To find server-side API callers:

  1. Filter the System Log for requests to /api/v1/authn, /api/v1/sessions, or /api/v1/factors.
  2. Export the results to CSV.
  3. In the CSV, filter the rawUserAgent column for values that don't start with Mozilla. Non-browser user agents indicate server-side or scripted callers.
  4. If system.transaction.request.apiTokenId is populated, copy that token ID and search for it under Security > API > Tokens to find the owner.

For programmatic export, use the List Log Events API (opens new window).

Map owners, dependencies, and upgrade actions

Review all inventory entries and assign an upgrade action to each integration.

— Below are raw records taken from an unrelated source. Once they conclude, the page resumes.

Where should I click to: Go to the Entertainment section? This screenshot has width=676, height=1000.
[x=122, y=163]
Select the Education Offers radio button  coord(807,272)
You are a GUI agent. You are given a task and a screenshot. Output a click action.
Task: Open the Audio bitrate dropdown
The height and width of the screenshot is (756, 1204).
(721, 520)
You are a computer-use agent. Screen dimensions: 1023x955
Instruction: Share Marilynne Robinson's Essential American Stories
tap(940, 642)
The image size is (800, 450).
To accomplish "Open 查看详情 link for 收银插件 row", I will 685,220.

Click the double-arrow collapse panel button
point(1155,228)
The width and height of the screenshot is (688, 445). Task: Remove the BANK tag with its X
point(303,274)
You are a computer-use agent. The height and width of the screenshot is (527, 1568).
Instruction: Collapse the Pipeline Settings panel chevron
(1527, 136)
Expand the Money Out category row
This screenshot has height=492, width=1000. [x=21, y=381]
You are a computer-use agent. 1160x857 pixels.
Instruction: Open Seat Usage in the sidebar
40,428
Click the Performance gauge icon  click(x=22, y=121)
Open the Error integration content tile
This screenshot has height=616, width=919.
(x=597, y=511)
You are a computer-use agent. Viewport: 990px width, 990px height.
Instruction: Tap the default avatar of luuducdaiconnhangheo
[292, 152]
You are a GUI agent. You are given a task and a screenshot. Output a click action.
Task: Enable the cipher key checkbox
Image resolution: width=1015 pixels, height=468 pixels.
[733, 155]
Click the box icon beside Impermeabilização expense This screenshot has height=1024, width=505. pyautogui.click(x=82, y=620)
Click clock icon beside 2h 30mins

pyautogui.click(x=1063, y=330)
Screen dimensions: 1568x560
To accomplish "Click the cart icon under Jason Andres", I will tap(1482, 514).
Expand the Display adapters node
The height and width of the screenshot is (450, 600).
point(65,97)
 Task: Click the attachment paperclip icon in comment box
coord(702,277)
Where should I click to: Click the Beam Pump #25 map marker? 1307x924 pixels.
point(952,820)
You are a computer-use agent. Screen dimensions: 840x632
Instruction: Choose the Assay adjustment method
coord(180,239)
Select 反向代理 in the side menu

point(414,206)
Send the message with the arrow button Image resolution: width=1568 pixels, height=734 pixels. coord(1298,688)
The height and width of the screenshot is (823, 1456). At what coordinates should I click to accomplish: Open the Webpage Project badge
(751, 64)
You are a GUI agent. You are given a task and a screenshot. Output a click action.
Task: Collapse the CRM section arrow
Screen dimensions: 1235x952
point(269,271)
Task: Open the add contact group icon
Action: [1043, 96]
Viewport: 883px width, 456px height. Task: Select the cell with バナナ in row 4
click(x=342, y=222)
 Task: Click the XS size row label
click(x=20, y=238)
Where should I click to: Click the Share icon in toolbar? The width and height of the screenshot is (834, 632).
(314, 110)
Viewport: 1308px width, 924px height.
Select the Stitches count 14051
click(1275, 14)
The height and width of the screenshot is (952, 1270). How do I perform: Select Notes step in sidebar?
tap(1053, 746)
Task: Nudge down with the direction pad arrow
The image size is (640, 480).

Finding Why it matters before the upgrade Recommended action
Redirect app using a custom domain The custom login page may use deprecated Sign-In Widget methods Test before the upgrade
OIE Upgrade Hub acknowledgment item Indicates a customization or embedded component that needs review Complete the Upgrade Hub acknowledgment process
Embedded Sign-In Widget Widget version compatibility must be confirmed for Identity Engine Test before upgrade; update the widget version if needed
Auth.js SDK in use The SDK version must be Identity Engine-compatible Update the SDK version before the upgrade
Server-side calls to /api/v1/authn, /api/v1/sessions, or /api/v1/factors Classic-only endpoints may change behavior in Identity Engine Identify the caller, assess impact, and update or replace
Active SSWS API token owned by a departed admin The token may fail if the admin account is deactivated Reassign to an active service account, or replace with an OAuth service app
OAuth service app with broad scopes Scope access may need review after the upgrade Validate scopes and follow least privilege
Custom authorization server Identity Engine policy and rule changes may affect token issuance Test token flows in an Identity Engine preview org
Okta Workflow triggering on lifecycle events Identity Engine policy changes may affect trigger timing or payload data Test flows in an Identity Engine preview org
Directory agent on an older version Older agents may have compatibility issues Update the agent to the current version before the upgrade
Log stream to an external SIEM Log format or event type changes may affect SIEM parsing Test in a preview org; update SIEM filters if needed
Inactive app with no recent activity A candidate for retirement before the upgrade Verify with the owner; retire if confirmed unused
Unknown owner You can't assign upgrade responsibility Escalate to IT or the security team for ownership investigation

What to assess before the upgrade

Assess each integration against this checklist:

  • Confirm who owns each integration.
  • Confirm that each integration is still active and in use.
  • Confirm whether the integration affects sign-in, policy, API automation, provisioning, user lifecycle, logging, or security monitoring.
  • Confirm whether the integration must be tested in an Identity Engine preview or sandbox environment.
  • Complete all relevant OIE Upgrade Hub acknowledgment items.
  • Notify downstream teams of the upgrade timeline and any expected changes.
  • Assign an upgrade action to each integration: test, update, replace, retire, validate, or investigate.

Next steps

After you finish discovery, take these actions:

  • Complete all acknowledgment items in the OIE Upgrade Hub for your org.
  • Test all embedded, SDK-based, and server-side integration points in an Identity Engine preview environment before upgrading production.
  • Replace or update Classic-only API calls with Identity Engine-supported equivalents where needed.
  • Assign integration owners and collect upgrade readiness sign-off from each team before the production upgrade.
  • Return to the Prepare your upgrade to Okta Identity Engine journey for planning, rollout, and timeline steps.